O estudo despertou curiosidade entre médicos. “É um trabalho que surpreende porque a proposta é simples e está dando certo. Poderá ser uma grande ajuda para reduzir a epidemia”, diz o infectologista Celso Granato, da Universidade Federal de São Paulo. Hoje, a Aids afeta cerca de 42 milhões de pessoas no mundo. No Brasil, há 222 mil casos comprovados e estima-se que existam cerca de 600 mil pessoas soropositivas, porém ainda sem sintomas ou não diagnosticadas. E por aqui, como em outros locais do mundo, a Aids avança entre as mulheres. As estimativas indicam que há 1,8 brasileiro portador do vírus para cada mulher. Em 1990, a proporção era de seis homens para uma mulher. Por isso, métodos para proteger as mulheres que garantam a elas maior controle e poder de negociação na relação sexual estão sendo ansiosamente aguardados. Uma pesquisa com 148 mulheres soropositivas, realizada pela médica Naila Santos, do Centro de Referência da Aids, de São Paulo, mostrou que 68% tinham adquirido o HIV do parceiro fixo, atual ou anterior. Um dado ainda mais preocupante é que 41% delas continuam transando com os parceiros soropositivos sem proteção, apesar do risco de reinfecção. Na base desses comportamentos, há um misto de falta de informação, preconceito e medo. “Solicitar o uso de preservativos pelo parceiro implica assumir vários riscos. Há questões ligadas à afetividade, como a quebra de confiança entre o casal, o problema do preconceito em torno de mulheres que demonstram conhecimento e iniciativa na esfera sexual e o risco de a mulher economicamente dependente do parceiro perder esse apoio”, analisa
a médica Naila. Porém, mais do que esperar novos métodos de prote-
ção, é necessário mudar de atitude, o que não é nada fácil. “Mesmo
os casais estáveis devem discutir novos acordos, como fazer o teste anti-HIV com alguma periodicidade e usar camisinha em eventuais relações extraconjugais”, diz o sociólogo Renato Barboza, da área de prevenção da Coordenação DST/Aids de São Paulo.

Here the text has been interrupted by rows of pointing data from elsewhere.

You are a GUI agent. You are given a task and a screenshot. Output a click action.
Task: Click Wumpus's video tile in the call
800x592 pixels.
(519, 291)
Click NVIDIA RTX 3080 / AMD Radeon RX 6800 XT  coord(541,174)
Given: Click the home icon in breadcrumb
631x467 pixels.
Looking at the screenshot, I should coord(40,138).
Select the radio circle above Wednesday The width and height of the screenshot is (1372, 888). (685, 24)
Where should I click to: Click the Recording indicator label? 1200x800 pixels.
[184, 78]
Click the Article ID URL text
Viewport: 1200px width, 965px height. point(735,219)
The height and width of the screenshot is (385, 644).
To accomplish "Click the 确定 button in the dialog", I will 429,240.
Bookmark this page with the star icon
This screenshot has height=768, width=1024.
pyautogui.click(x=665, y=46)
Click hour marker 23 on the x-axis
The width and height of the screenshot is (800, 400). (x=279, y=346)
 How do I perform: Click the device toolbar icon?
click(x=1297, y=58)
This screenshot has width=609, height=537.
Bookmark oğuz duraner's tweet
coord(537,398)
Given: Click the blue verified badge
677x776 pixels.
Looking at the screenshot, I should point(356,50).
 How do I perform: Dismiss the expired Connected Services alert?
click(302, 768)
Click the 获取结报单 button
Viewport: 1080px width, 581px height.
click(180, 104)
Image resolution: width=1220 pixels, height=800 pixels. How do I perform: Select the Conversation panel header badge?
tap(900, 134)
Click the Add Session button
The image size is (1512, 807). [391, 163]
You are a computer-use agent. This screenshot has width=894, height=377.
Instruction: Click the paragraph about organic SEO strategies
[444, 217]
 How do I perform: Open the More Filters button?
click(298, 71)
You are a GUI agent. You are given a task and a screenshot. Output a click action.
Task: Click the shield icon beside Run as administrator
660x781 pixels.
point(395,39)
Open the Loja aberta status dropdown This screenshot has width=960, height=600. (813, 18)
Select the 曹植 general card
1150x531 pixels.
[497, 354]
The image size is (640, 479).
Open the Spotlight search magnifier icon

Progressos – A batalha para prevenir a transmissão do HIV está passando por uma maré boa. Há avanços em várias frentes. Na quarta-feira 12, durante a abertura da 10ª Conferência sobre Retrovírus e Infecções Oportunistas, em Boston, nos Estados Unidos, pesquisadores da Agência Nacional de Pesquisa sobre Aids da França divulgaram os resultados preliminares dos testes com uma vacina terapêutica em portadores do HIV. Diferentemente da vacina preventiva, que imunizaria contra o vírus, esta busca ampliar a capacidade do sistema imunológico de se defender. Os especialistas franceses afirmaram que as respostas foram muito favoráveis. Outra nova trincheira é a disposição das autoridades de saúde americanas de popularizar o acesso aos exames que identificam a presença do HIV em cerca de 20 minutos. Os americanos acreditam que a redução do tempo de espera pelo resultado diminua a resistência em fazer o teste. “Versões com prazo de meia hora, por exemplo, já são usadas em situações de emergência em hospitais, quando há suspeita de que houve contato com sangue contaminado”, diz Granato. O cerco ao vírus se fecha cada vez mais.